*Stated goal*
Rewrite the lines below, changing each "screenshot" to "screen capture" and keeping everything else the same.

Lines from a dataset
++++

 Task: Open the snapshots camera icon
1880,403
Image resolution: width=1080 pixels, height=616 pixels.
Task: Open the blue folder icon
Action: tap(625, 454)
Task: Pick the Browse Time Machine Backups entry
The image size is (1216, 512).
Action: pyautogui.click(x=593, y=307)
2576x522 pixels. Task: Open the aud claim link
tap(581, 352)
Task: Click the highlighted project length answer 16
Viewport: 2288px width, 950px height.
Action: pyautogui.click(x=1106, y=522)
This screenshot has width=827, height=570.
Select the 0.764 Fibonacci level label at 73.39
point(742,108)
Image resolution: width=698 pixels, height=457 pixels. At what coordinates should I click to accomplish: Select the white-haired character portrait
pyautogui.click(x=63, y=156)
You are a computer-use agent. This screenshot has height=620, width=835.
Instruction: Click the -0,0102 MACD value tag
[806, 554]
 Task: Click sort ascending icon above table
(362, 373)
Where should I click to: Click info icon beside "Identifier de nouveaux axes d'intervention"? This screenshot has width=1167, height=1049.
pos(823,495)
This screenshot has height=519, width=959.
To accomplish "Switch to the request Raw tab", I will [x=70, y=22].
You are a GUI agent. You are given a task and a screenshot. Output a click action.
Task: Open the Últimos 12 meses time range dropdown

++++

*Full answer*
 Task: Open the snapshots camera icon
1880,403
Image resolution: width=1080 pixels, height=616 pixels.
Task: Open the blue folder icon
Action: tap(625, 454)
Task: Pick the Browse Time Machine Backups entry
The image size is (1216, 512).
Action: pyautogui.click(x=593, y=307)
2576x522 pixels. Task: Open the aud claim link
tap(581, 352)
Task: Click the highlighted project length answer 16
Viewport: 2288px width, 950px height.
Action: pyautogui.click(x=1106, y=522)
This screen capture has width=827, height=570.
Select the 0.764 Fibonacci level label at 73.39
point(742,108)
Image resolution: width=698 pixels, height=457 pixels. At what coordinates should I click to accomplish: Select the white-haired character portrait
pyautogui.click(x=63, y=156)
You are a computer-use agent. This screen capture has height=620, width=835.
Instruction: Click the -0,0102 MACD value tag
[806, 554]
 Task: Click sort ascending icon above table
(362, 373)
Where should I click to: Click info icon beside "Identifier de nouveaux axes d'intervention"? This screen capture has width=1167, height=1049.
pos(823,495)
This screen capture has height=519, width=959.
To accomplish "Switch to the request Raw tab", I will [x=70, y=22].
You are a GUI agent. You are given a task and a screen capture. Output a click action.
Task: Open the Últimos 12 meses time range dropdown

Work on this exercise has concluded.